_AIM OF THE TASK_:
Copies of all lines that contain "Close" are needed; take them from the data below.

_STORED DATA_:
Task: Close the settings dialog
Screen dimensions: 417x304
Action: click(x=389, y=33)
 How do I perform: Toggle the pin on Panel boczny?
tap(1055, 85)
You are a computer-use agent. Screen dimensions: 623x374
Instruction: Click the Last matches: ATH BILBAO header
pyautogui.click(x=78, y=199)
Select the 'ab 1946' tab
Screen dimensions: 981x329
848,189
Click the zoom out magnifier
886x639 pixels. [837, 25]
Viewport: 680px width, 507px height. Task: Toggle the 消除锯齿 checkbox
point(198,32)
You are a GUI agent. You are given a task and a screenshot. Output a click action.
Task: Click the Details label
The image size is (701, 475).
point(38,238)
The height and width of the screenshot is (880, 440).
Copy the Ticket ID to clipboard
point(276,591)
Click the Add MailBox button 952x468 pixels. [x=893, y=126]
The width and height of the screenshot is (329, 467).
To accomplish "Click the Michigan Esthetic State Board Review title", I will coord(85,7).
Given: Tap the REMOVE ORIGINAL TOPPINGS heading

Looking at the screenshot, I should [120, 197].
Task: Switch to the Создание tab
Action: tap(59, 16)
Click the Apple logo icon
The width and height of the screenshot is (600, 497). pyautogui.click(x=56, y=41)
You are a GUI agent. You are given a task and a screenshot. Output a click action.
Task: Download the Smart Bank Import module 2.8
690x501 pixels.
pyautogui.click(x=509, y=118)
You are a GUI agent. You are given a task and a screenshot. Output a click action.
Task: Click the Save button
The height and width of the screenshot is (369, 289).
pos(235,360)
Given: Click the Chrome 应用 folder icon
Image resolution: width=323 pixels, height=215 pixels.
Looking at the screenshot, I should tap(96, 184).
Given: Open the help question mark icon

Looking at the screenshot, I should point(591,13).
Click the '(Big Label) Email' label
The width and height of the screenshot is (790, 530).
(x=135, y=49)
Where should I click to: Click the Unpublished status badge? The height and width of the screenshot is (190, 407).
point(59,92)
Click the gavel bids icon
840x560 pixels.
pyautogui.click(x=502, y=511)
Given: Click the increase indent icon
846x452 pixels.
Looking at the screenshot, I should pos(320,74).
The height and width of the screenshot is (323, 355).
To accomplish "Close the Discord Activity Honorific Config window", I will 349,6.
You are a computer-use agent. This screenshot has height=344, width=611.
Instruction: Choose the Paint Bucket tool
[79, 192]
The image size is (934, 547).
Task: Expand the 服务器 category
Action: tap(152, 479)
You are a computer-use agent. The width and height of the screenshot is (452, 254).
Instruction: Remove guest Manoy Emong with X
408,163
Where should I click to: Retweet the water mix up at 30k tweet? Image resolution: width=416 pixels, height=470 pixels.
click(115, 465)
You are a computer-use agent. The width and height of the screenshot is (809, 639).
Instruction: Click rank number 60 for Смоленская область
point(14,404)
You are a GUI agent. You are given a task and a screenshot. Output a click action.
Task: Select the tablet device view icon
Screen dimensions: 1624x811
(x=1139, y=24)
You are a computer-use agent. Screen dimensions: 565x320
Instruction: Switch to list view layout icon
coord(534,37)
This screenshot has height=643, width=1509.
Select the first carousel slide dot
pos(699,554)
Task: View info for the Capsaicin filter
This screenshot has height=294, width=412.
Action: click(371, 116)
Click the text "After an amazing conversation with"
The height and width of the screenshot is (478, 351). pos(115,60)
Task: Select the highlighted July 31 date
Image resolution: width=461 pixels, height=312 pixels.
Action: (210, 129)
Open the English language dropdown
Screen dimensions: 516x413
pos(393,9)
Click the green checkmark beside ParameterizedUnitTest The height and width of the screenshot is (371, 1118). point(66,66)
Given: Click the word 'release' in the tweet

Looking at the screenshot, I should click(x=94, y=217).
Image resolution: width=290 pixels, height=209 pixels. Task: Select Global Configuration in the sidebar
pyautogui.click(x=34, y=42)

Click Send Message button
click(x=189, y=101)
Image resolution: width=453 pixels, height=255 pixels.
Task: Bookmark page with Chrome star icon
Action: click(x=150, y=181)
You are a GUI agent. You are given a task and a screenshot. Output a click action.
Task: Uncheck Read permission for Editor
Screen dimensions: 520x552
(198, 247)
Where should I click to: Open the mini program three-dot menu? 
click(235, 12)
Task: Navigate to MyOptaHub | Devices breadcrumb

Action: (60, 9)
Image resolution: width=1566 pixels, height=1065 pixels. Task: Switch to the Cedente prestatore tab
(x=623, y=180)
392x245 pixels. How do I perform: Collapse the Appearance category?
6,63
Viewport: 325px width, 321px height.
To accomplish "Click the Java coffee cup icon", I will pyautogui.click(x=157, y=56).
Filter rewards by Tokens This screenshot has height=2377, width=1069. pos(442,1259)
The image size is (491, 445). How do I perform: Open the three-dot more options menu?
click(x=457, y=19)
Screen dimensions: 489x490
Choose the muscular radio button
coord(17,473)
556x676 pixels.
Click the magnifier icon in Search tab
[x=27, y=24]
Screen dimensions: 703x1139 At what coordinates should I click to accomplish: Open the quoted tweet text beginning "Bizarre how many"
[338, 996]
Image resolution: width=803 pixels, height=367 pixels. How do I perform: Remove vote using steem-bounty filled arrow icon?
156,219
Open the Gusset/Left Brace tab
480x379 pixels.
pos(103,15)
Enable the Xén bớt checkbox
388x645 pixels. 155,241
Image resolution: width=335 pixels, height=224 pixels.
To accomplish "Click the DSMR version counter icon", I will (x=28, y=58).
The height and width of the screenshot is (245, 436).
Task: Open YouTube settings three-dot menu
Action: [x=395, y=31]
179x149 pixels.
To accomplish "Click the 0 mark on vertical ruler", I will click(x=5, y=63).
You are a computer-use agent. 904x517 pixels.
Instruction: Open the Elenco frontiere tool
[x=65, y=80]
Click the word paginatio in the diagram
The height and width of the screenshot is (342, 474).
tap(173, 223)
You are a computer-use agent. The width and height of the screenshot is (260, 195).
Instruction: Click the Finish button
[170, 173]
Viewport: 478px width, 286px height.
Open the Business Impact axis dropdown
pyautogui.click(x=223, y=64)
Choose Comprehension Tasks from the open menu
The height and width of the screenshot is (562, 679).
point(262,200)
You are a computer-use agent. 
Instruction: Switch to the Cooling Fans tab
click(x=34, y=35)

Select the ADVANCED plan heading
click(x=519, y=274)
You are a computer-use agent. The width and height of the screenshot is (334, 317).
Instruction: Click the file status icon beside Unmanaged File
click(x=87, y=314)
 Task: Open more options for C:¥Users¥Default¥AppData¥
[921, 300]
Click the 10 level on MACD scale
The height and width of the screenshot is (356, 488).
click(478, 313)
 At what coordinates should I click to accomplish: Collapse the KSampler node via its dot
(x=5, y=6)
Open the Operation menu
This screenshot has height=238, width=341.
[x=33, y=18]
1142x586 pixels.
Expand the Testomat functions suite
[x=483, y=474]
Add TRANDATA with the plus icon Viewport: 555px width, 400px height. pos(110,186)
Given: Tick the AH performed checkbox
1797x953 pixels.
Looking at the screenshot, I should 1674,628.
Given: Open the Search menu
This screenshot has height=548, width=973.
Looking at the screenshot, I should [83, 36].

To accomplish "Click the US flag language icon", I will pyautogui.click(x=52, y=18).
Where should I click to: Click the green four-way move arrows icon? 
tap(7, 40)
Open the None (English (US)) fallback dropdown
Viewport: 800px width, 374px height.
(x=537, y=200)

_RESULT OF THIS EXERCISE_:
Task: Close the settings dialog
To accomplish "Close the Discord Activity Honorific Config window", I will 349,6.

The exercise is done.